__Instrução 1__: Imprima na íntegra o texto sobre o ITIL e o profissional de TI.
__Instrução 2__: Reescreva todos os registros substituindo "screenshot" por "screen capture" e mantendo todo o restante inalterado. Omita as imagens na resposta.

__Texto fornecido__:
----
Depois do desgaste causado por investimentos precipitados na euforia pontocom, as corporações só aprovam projetos de tecnologia que apresentem garantia de retorno sobre o investimento. Essa garantia tem como base justamente a qualidade nos serviços que a equipe de TI presta aos usuários. "O profissional de TI precisa conhecer profundamente o negócio da empresa em que trabalha para propor soluções que realmente atendam às necessidades dos usuários e tragam competitividade", diz Ariane Israel, consultora de recolocação para o mercado de tecnologia da Case Consulting.

Ter experiência com essa biblioteca de melhores práticas é ainda mais bem visto do que só ser certificado. É como saber a forma de implementar algo que já foi testado e aprovado, não precisando reinventar a roda, apesar das peculiaridades de cada empresa. "O profissional que domina ITIL conquista uma visibilidade enorme na empresa pois, ao lidar com processos, acaba conhecendo colegas, de todos os níveis hierárquicos", ressalta Ariane, que diz sentir muita dificuldade para encontrar profissionais de TI com essa vivência.

A moral da história, segundo os defensores do ITIL: quem trabalha com TI não pode mais se limitar ao conhecimento técnico se quiser sobreviver no mercado de trabalho. "Fazer, além dos cursos habituais de atualização em tecnologia, uma pós-graduação nas áreas de administração, gestão e marketing aliada a um treinamento em ITIL, é um bom caminho para ser bem sucedido", receita a especialista em recrutamento.

Martins, da Porto Seguro, ostenta no currículo, além da certificação em fundamentos do ITIL, uma do PMI (Project Management Institute, certificação voltada a gerenciamento de projetos) e está fazendo MBA em gestão empresarial na FGV (Fundação Getúlio Vargas). Inicialmente ele pensou em fazer MBA em TI, mas mudou de idéia depois que o projeto com ITIL o fez dar maior importância à visão do todo, das áreas de negócios.
----
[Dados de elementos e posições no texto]

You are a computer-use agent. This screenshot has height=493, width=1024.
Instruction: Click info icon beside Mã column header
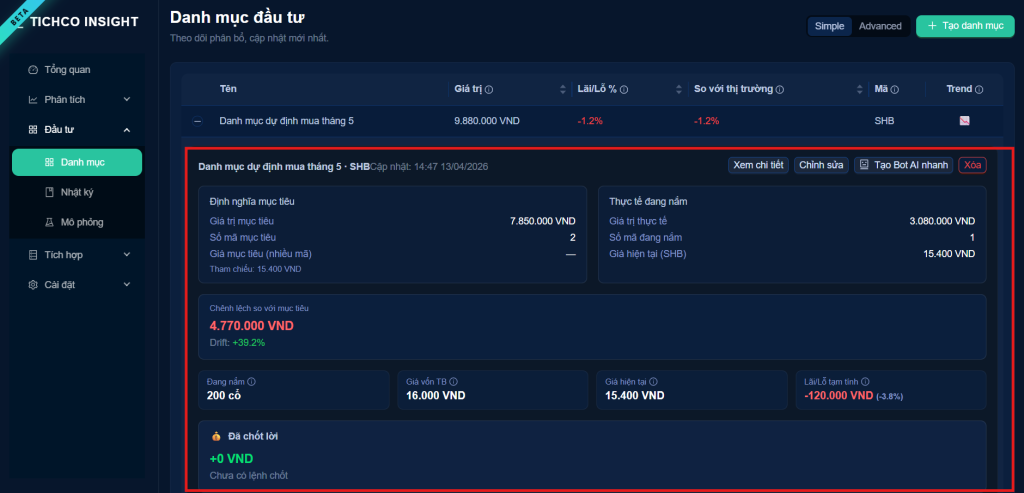pyautogui.click(x=894, y=90)
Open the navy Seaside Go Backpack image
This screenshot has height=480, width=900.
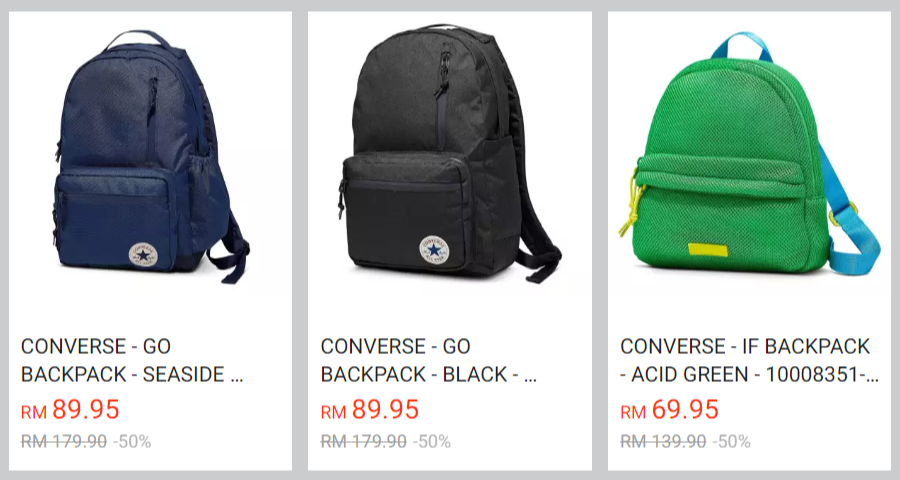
----
__Resposta 1__:
Depois do desgaste causado por investimentos precipitados na euforia pontocom, as corporações só aprovam projetos de tecnologia que apresentem garantia de retorno sobre o investimento. Essa garantia tem como base justamente a qualidade nos serviços que a equipe de TI presta aos usuários. "O profissional de TI precisa conhecer profundamente o negócio da empresa em que trabalha para propor soluções que realmente atendam às necessidades dos usuários e tragam competitividade", diz Ariane Israel, consultora de recolocação para o mercado de tecnologia da Case Consulting.

Ter experiência com essa biblioteca de melhores práticas é ainda mais bem visto do que só ser certificado. É como saber a forma de implementar algo que já foi testado e aprovado, não precisando reinventar a roda, apesar das peculiaridades de cada empresa. "O profissional que domina ITIL conquista uma visibilidade enorme na empresa pois, ao lidar com processos, acaba conhecendo colegas, de todos os níveis hierárquicos", ressalta Ariane, que diz sentir muita dificuldade para encontrar profissionais de TI com essa vivência.

A moral da história, segundo os defensores do ITIL: quem trabalha com TI não pode mais se limitar ao conhecimento técnico se quiser sobreviver no mercado de trabalho. "Fazer, além dos cursos habituais de atualização em tecnologia, uma pós-graduação nas áreas de administração, gestão e marketing aliada a um treinamento em ITIL, é um bom caminho para ser bem sucedido", receita a especialista em recrutamento.

Martins, da Porto Seguro, ostenta no currículo, além da certificação em fundamentos do ITIL, uma do PMI (Project Management Institute, certificação voltada a gerenciamento de projetos) e está fazendo MBA em gestão empresarial na FGV (Fundação Getúlio Vargas). Inicialmente ele pensou em fazer MBA em TI, mas mudou de idéia depois que o projeto com ITIL o fez dar maior importância à visão do todo, das áreas de negócios.

__Resposta 2__:
You are a computer-use agent. This screen capture has height=493, width=1024.
Instruction: Click info icon beside Mã column header
pyautogui.click(x=894, y=90)
Open the navy Seaside Go Backpack image
This screen capture has height=480, width=900.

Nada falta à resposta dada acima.